I wasn't claiming they were good for you, only pointing out how they're considered to be socially acceptable forms of entertainment and education - like you I find both to be highly distracting for the creative individual.


----------



## Quokka (Dec 16, 2007)

This got a bit of discussion in another thread that got a bit off topic and as others have said  I think its more a case of the behaviour than the product, people get addicted to just about anything and yet the vast majority continue to use it in a way thats either a plus or at least not all that harmful. I think gaming addiction does exist but its not as simple as putting a set number of hours on it.

Take something like second life, awhile back I was amazed at the amount of people it was claimed spend the majority of their life on the game. Taking sleep out of the equation they spend significantly more time on it then they do offline. Obviously this is still a fairly small number % wise. Now its easy to say that this is gaming addiction and the poor dears should have the internet banned from their house but what about people who have very poor social skills or for whatever reason have few friends and social outlets, for someone this may give them a level of social interaction and fun that they just couldn't maintain in the 'real' world. For others they maybe just prefer it? It's certainly not my choice and if pressed I'd say for many (this level) is probably not a healthy thing but hey if it floats your boat...

TV's already been mentioned, some people think that those people that live in citys are crazy for not interacting with another 'real' world more, others would struggle to understand how a hermit/recluse could be entirely happy with their life.

There's always another side to the coin and for some people gaming does negatively affect their lifes in bigger and bigger ways, losing jobs, friends, partners etc so I think that it is fair to say gaming addiction exists but as to what's right for each person in my opinion that's a very individual thing.

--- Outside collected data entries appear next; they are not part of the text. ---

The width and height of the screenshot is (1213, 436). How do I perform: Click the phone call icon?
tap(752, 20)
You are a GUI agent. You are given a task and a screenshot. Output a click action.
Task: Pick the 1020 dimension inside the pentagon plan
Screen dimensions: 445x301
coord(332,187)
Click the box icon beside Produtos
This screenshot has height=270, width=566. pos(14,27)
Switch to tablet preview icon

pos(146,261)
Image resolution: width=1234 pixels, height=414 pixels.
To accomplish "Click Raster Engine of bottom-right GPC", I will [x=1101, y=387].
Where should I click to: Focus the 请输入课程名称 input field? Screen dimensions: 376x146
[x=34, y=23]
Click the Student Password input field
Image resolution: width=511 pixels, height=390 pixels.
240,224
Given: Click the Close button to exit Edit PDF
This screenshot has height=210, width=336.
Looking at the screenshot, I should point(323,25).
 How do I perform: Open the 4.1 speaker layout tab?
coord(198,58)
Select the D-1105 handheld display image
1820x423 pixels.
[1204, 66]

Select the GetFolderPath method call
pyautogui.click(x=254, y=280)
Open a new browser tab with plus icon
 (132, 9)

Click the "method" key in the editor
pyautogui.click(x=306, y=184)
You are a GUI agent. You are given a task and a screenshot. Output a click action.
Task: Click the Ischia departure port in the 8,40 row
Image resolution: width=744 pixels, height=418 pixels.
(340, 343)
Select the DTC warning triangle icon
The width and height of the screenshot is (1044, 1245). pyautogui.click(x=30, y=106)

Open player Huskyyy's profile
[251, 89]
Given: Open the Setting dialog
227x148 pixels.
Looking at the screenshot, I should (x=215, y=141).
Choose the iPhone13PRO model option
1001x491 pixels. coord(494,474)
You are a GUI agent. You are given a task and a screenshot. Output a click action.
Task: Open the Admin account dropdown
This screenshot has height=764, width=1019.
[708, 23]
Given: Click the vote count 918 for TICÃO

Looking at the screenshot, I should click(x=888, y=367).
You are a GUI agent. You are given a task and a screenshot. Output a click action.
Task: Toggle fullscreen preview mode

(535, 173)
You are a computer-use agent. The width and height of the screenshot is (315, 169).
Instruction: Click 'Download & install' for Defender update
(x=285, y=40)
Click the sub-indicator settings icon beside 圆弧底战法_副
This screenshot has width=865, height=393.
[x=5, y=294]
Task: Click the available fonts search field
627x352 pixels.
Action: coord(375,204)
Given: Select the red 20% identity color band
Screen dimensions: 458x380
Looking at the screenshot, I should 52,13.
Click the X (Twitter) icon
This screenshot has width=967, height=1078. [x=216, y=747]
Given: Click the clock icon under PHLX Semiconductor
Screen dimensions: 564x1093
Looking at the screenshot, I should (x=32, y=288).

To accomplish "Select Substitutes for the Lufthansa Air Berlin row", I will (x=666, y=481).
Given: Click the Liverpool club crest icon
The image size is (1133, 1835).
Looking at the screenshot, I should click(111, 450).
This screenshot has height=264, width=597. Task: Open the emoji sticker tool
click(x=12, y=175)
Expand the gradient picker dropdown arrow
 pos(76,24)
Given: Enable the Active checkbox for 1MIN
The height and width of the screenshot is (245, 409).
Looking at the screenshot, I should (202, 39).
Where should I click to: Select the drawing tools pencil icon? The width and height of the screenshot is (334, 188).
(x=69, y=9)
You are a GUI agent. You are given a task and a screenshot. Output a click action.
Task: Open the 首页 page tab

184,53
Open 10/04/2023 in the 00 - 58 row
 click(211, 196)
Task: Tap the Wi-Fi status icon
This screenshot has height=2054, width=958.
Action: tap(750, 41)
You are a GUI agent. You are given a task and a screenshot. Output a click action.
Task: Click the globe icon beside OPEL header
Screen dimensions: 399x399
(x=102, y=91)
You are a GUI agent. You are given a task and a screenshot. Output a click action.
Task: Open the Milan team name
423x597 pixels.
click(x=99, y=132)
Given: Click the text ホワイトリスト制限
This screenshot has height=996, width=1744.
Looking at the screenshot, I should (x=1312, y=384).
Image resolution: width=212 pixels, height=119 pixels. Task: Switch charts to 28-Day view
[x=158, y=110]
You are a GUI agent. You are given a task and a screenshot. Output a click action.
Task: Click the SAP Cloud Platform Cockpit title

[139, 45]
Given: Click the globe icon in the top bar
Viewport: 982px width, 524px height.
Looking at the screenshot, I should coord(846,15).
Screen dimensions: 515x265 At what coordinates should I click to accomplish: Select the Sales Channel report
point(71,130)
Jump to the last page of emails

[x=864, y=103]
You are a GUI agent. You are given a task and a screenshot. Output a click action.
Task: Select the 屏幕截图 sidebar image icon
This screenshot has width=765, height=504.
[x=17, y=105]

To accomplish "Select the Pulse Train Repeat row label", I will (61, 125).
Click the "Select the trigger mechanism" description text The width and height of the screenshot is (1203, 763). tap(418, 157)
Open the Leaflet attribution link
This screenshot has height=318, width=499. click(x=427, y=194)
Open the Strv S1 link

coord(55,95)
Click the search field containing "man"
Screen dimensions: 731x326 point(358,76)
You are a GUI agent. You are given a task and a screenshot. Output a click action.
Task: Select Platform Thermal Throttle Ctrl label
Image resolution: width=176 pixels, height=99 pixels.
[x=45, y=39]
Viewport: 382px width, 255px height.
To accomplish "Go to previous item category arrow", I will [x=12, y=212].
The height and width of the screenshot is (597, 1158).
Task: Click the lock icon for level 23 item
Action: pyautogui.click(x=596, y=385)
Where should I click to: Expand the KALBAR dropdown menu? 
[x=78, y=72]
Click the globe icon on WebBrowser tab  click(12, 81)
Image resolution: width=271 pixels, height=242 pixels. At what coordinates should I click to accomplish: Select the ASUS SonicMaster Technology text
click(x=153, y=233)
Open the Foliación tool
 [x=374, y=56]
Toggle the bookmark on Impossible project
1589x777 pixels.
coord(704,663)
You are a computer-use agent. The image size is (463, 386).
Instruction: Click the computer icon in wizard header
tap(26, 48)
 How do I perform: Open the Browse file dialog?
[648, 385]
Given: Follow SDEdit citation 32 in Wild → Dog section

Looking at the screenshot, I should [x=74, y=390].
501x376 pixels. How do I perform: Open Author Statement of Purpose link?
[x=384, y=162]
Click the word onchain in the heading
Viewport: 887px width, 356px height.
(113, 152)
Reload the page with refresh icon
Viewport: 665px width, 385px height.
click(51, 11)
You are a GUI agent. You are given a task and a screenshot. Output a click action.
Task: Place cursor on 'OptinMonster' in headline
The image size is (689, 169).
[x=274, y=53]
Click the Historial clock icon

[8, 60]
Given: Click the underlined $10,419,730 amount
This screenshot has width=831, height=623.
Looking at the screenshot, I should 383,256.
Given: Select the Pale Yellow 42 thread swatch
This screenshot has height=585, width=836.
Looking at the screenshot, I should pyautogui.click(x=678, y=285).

I posted once before that I never tried WOW or any of the other bigger MMO's, I know that I'd have the tendancy to get really into it and other things would fall away, its just too big an investment for what I want, which kind of settles my gaming addiction issue I'm not about to make a judgement on someone elses. I also think we are only scratching the surface of how the internet and its successors will change the way we live, interesting times to be living in for sure but I'd also guess that no other social phenomenon has been as closely studied as the internet and so we have to be a little careful about reading too much into things.


----------



## Kissmequick (Dec 16, 2007)

> but what about people who have very poor social skills or for whatever reason have few friends and social outlets, for someone this may give them a level of social interaction and fun that they just couldn't maintain in the 'real' world.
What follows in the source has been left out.